Rainfall data is fundamental input for flood forecast models, however, availability of real- or near-real time rain gauge observations are very limited in many developing countries, and hence effective counter measure against flood disasters cannot be realized. One approach is to employ near-real time satellite derived rainfall products, such as Global Satellite Mapping of Precipitation data (GSMaP), which are 0.1 degree composite tiles of rainfall information covering most of developing countries on hourly basis. However issues remain regarding time delay in issuance and data quality. Currently GSMaP is issued ~ 4 hours after the observations , and the data is biased mainly due to interpolation of satellite observations to the un-observed regions using cloud moving vectors estimated from infreRed (IR) images.

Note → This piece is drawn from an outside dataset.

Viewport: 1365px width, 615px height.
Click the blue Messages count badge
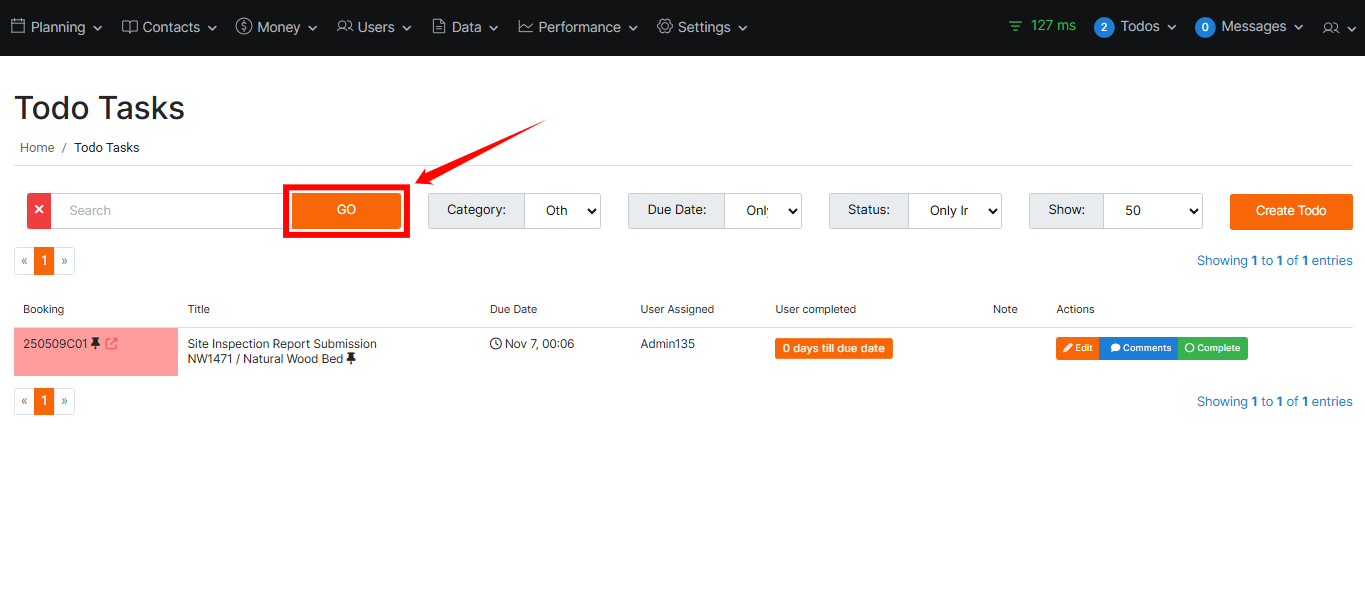point(1204,28)
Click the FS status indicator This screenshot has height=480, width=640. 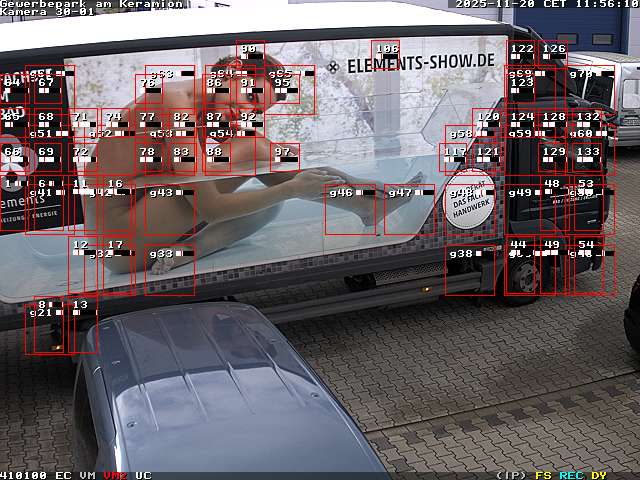(543, 475)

In this study, we present a new bias correction algorithm, which combines conventionally used real time calibration method and statistical transformation method. Real time calibration method estimates calibration coefficient of GSMaP for cells having ground observations and distributes the coefficient with considering distance and elevation as varying weight. Statistical transformation method transforms temporal frequency of GSMaP, so that the histogram has the same statistical distribution of ground observations. Performance of new method is compared against conventional methods through hydrological modeling of recent flood events observed in Sri Lanka. Results show that the real time calibration method has large uncertainty as it considers only the daily snap shot and disadvantage can be seen from ignoring the historical GSMaP errors. It is also found that the performance of statistical transformation method is affected by the length of observation records being used to create the temporal histogram. By contrast the suggested method, which considers both the spatial and temporal GSMaP, shows more robust and accurate results. We may further test the applicability of the new method in different regions and with different observation data for practical application.